:: What needs to be done ::
Pull out each line of the listing below that contains the word "action".

:: Stored rows ::
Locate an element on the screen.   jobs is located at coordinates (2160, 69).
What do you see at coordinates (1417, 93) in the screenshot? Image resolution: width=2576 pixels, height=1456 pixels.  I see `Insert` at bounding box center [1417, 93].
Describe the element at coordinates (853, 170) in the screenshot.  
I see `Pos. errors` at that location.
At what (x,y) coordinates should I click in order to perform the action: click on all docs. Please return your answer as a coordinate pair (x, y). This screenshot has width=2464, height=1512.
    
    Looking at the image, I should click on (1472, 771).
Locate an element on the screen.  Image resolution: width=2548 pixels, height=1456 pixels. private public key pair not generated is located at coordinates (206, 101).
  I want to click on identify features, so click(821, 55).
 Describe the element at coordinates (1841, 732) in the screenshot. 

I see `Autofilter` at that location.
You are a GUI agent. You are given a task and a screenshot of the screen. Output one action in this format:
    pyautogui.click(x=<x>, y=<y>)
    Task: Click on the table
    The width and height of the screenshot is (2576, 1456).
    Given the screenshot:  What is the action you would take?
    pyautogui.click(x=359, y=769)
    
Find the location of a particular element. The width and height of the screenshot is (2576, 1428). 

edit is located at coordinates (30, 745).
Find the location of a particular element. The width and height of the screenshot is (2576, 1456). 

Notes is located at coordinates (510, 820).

:: Result of the exercise ::
At what (x,y) coordinates should I click in order to perform the action: click on all docs. Please return your answer as a coordinate pair (x, y). This screenshot has width=2464, height=1512.
You are a GUI agent. You are given a task and a screenshot of the screen. Output one action in this format:
    Given the screenshot:  What is the action you would take?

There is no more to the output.